Copy out the items below exactly as they appear, from the line containing "Switch to the Contacts tab" through the line containing "pyautogui.click(x=552, y=189)", and nothing else.

**Records provided:**

[START]

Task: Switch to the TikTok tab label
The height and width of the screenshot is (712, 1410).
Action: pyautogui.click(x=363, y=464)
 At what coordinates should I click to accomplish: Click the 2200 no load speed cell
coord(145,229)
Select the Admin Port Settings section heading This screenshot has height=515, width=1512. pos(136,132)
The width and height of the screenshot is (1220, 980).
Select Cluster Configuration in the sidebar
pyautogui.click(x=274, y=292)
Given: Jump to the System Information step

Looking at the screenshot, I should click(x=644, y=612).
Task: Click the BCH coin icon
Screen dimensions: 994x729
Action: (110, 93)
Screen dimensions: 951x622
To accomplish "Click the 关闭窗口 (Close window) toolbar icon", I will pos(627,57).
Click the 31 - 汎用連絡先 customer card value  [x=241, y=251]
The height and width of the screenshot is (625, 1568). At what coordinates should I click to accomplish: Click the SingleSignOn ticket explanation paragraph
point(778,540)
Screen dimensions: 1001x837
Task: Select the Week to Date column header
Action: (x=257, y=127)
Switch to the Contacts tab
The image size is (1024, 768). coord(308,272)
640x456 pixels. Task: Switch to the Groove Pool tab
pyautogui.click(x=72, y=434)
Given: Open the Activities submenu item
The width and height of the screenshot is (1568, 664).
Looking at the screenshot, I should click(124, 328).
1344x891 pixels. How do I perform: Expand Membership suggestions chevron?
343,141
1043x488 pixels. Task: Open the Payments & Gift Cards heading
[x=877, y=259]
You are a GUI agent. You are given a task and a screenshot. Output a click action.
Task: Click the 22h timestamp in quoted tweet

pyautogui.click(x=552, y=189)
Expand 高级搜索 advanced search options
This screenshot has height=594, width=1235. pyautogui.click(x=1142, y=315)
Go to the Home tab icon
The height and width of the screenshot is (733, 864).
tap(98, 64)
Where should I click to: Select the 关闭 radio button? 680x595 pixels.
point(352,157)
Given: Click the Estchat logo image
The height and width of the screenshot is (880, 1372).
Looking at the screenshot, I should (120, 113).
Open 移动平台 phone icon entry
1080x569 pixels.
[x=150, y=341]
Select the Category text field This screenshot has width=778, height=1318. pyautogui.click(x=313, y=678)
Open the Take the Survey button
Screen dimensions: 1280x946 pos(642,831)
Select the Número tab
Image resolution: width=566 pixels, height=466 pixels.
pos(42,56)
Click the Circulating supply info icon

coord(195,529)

[END]

**Task solution:**
Switch to the Contacts tab
The image size is (1024, 768). coord(308,272)
640x456 pixels. Task: Switch to the Groove Pool tab
pyautogui.click(x=72, y=434)
Given: Open the Activities submenu item
The width and height of the screenshot is (1568, 664).
Looking at the screenshot, I should click(124, 328).
1344x891 pixels. How do I perform: Expand Membership suggestions chevron?
343,141
1043x488 pixels. Task: Open the Payments & Gift Cards heading
[x=877, y=259]
You are a GUI agent. You are given a task and a screenshot. Output a click action.
Task: Click the 22h timestamp in quoted tweet

pyautogui.click(x=552, y=189)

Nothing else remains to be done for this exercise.